Extracted data entries
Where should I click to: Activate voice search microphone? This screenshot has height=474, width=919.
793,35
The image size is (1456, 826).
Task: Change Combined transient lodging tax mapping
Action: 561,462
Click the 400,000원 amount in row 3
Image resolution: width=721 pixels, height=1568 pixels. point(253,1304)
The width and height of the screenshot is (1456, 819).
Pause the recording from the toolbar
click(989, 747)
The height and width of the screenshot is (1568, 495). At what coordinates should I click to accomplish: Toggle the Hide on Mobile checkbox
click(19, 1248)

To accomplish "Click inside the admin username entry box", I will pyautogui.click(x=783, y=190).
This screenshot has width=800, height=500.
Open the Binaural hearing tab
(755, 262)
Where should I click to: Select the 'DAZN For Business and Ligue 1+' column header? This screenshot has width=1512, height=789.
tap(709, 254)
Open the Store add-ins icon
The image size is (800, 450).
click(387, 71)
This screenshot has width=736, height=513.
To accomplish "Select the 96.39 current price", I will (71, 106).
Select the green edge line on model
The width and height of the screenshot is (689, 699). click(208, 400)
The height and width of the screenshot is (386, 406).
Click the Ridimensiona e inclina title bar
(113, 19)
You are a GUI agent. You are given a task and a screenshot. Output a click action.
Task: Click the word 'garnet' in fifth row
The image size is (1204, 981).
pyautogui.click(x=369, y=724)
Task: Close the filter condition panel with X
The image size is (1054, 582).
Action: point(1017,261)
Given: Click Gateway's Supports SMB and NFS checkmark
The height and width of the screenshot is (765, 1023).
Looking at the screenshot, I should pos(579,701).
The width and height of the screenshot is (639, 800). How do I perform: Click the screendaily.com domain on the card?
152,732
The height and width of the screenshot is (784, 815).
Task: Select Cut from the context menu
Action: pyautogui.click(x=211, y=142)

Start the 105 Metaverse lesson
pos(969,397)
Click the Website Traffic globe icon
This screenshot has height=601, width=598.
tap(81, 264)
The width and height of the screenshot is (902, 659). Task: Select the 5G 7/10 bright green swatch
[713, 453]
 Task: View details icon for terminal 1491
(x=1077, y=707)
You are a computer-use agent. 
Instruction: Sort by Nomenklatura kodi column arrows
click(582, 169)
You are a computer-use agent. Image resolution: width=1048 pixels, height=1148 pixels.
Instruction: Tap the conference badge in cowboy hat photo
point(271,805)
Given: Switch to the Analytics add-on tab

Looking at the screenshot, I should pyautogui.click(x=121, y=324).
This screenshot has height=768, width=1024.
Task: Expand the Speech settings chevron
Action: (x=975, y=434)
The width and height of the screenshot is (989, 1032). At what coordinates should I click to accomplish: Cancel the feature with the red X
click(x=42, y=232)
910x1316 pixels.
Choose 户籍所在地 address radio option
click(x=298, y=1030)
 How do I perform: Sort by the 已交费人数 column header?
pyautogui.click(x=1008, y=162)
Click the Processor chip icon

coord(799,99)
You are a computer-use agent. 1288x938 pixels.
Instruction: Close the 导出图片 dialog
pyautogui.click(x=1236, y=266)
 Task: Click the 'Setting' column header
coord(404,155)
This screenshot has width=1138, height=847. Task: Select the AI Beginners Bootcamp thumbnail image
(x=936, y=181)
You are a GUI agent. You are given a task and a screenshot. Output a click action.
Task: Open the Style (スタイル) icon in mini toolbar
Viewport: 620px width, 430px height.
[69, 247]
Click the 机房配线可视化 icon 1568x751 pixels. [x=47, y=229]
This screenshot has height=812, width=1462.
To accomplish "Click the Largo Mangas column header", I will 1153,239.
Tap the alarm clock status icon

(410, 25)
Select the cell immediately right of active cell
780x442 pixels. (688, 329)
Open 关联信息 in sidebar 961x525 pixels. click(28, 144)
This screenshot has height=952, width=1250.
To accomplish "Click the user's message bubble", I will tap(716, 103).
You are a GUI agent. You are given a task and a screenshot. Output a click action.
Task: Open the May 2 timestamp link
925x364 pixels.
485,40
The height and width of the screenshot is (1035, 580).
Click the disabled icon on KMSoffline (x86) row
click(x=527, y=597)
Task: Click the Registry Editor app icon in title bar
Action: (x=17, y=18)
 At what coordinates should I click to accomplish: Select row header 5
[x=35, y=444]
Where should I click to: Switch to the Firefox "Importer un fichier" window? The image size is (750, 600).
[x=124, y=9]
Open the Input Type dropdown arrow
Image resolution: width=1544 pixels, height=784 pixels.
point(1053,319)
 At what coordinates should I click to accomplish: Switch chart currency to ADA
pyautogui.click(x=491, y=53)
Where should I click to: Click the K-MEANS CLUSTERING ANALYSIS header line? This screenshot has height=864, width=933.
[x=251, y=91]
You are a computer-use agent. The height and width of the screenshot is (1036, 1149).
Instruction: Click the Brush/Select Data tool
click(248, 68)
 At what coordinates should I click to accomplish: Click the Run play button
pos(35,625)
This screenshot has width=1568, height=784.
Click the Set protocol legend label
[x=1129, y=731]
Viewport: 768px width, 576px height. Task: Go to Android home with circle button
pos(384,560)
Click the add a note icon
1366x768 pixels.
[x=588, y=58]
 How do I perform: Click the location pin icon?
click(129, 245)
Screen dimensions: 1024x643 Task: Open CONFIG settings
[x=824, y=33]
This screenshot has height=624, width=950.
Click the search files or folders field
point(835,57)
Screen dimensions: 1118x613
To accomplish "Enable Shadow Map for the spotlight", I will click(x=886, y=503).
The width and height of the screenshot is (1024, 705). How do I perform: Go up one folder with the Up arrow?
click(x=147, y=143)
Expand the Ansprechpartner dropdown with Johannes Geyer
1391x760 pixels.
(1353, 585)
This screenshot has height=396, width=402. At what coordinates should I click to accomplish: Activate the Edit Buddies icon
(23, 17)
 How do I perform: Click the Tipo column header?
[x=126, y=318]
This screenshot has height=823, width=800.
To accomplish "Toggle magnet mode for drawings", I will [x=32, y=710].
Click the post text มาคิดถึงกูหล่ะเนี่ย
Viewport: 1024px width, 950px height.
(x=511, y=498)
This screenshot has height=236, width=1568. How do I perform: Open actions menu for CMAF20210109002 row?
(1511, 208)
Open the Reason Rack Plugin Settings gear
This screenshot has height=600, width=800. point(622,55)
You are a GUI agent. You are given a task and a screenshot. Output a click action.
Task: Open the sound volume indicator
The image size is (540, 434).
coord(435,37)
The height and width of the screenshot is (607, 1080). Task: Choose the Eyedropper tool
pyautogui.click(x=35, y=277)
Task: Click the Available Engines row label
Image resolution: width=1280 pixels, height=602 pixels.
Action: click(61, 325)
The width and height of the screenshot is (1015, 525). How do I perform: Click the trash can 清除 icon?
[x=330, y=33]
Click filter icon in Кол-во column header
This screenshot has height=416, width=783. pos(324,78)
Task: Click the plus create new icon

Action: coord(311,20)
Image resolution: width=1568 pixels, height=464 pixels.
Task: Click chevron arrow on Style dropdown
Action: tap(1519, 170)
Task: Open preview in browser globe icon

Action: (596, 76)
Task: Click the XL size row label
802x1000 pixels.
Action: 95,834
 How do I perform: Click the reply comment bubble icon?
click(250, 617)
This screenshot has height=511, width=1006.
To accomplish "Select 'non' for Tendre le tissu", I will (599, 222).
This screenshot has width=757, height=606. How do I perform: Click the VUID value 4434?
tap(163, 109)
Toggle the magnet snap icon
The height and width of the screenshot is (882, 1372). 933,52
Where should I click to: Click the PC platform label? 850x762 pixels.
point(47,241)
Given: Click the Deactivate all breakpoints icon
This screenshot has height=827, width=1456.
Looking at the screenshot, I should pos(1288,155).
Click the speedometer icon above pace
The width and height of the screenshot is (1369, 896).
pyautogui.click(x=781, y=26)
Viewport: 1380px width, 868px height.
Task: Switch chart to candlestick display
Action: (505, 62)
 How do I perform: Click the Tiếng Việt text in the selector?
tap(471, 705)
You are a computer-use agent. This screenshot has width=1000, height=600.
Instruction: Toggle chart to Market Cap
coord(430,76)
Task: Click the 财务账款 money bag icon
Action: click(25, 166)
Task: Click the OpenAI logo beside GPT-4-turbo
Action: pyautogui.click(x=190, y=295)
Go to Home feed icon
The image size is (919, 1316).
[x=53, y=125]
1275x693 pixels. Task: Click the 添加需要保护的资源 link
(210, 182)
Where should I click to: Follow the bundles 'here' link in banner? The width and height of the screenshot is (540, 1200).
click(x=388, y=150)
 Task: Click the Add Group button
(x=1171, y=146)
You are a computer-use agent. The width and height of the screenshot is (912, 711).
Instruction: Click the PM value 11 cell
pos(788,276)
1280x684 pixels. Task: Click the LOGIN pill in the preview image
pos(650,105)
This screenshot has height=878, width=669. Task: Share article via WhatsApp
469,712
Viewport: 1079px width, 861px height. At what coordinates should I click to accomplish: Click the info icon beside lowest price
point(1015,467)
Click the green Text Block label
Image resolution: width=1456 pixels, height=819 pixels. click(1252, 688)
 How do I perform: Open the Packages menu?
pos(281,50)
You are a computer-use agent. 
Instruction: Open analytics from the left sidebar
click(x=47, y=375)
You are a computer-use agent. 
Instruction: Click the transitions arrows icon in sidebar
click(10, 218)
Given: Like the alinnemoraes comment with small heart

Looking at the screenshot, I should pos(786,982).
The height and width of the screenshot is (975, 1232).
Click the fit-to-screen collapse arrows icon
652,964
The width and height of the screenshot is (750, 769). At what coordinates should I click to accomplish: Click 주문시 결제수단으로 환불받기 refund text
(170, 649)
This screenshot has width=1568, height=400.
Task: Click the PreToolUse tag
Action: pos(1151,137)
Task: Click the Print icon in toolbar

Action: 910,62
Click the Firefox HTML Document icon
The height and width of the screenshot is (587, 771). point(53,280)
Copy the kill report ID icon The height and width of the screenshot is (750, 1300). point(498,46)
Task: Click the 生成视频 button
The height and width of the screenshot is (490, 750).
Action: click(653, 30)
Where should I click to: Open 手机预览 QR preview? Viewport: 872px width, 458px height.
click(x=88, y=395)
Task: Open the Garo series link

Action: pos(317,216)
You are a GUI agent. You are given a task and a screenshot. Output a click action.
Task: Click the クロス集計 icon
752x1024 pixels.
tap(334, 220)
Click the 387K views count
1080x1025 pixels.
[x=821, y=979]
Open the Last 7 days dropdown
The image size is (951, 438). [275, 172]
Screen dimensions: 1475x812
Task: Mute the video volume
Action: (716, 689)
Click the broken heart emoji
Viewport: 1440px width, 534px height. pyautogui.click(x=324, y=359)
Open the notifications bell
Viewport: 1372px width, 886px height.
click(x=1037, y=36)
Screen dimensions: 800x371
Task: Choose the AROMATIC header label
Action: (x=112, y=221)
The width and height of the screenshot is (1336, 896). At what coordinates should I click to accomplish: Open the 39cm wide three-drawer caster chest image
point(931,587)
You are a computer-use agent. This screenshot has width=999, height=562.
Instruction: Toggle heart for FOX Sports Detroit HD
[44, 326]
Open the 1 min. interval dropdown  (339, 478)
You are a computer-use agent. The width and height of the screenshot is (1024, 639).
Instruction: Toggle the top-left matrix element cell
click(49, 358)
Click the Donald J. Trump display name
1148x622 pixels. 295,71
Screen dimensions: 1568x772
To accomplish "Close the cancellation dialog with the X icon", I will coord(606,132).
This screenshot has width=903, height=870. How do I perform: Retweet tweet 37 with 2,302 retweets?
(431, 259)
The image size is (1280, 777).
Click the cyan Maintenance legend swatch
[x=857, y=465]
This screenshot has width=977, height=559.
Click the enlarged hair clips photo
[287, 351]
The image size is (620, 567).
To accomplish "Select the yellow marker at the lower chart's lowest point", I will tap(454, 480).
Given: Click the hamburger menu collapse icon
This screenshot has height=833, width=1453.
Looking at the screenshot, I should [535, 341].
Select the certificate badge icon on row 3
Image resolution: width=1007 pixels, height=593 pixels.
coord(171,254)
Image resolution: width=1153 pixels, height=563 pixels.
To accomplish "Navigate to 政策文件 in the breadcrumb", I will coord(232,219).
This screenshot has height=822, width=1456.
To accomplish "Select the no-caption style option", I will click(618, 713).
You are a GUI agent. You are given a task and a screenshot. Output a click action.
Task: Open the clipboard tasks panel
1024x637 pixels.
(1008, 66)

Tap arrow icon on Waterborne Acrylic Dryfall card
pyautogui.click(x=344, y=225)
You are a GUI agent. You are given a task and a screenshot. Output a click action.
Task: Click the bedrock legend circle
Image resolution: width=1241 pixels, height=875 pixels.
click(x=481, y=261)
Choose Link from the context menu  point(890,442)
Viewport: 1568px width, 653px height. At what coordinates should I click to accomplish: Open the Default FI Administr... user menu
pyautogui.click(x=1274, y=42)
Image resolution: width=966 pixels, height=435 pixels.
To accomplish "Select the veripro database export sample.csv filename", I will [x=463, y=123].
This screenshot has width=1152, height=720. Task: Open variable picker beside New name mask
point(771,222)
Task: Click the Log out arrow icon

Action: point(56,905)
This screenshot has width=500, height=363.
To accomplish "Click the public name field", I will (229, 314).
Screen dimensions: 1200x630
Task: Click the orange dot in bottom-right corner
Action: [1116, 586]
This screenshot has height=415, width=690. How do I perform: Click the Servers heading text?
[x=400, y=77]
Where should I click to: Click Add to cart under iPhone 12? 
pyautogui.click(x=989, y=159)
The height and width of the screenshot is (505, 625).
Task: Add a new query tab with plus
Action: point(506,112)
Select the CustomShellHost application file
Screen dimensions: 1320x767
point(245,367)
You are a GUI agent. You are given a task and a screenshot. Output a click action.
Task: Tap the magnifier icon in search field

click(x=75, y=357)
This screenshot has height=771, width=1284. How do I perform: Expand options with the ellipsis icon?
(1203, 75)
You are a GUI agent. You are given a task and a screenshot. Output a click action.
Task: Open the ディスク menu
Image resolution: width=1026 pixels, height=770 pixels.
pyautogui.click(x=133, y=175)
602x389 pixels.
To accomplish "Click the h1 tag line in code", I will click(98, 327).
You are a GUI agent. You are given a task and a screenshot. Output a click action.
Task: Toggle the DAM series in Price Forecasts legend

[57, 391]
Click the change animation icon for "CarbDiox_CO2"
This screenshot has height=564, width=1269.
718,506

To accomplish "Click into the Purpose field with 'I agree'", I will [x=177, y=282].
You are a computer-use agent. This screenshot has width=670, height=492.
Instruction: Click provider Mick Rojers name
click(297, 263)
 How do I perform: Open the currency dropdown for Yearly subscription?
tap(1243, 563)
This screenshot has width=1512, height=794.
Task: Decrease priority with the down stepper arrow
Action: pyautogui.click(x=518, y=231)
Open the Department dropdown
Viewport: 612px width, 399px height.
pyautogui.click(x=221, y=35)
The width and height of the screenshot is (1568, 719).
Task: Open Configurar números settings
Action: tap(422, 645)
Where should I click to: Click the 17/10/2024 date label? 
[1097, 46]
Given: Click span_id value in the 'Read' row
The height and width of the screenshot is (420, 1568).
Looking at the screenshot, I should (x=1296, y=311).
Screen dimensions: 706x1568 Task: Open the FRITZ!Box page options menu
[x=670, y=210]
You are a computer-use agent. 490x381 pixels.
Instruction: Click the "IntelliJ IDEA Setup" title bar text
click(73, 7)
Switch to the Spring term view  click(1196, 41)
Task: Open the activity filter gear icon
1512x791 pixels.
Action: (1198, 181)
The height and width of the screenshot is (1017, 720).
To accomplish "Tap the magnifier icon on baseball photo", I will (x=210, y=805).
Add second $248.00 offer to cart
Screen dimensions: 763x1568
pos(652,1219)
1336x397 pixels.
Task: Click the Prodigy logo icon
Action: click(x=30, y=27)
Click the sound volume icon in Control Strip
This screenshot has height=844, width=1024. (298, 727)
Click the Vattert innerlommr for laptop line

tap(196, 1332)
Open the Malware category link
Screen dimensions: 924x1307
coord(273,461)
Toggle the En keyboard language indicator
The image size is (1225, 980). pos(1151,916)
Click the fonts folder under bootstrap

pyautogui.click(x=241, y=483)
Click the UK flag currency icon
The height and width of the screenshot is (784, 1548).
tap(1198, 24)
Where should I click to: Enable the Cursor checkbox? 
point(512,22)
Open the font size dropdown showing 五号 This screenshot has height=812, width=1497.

▶ [Problem to work on]: The answer to this exercise is one number: how many lines of the records above contain the string "computer".

▶ [The completed task]: 12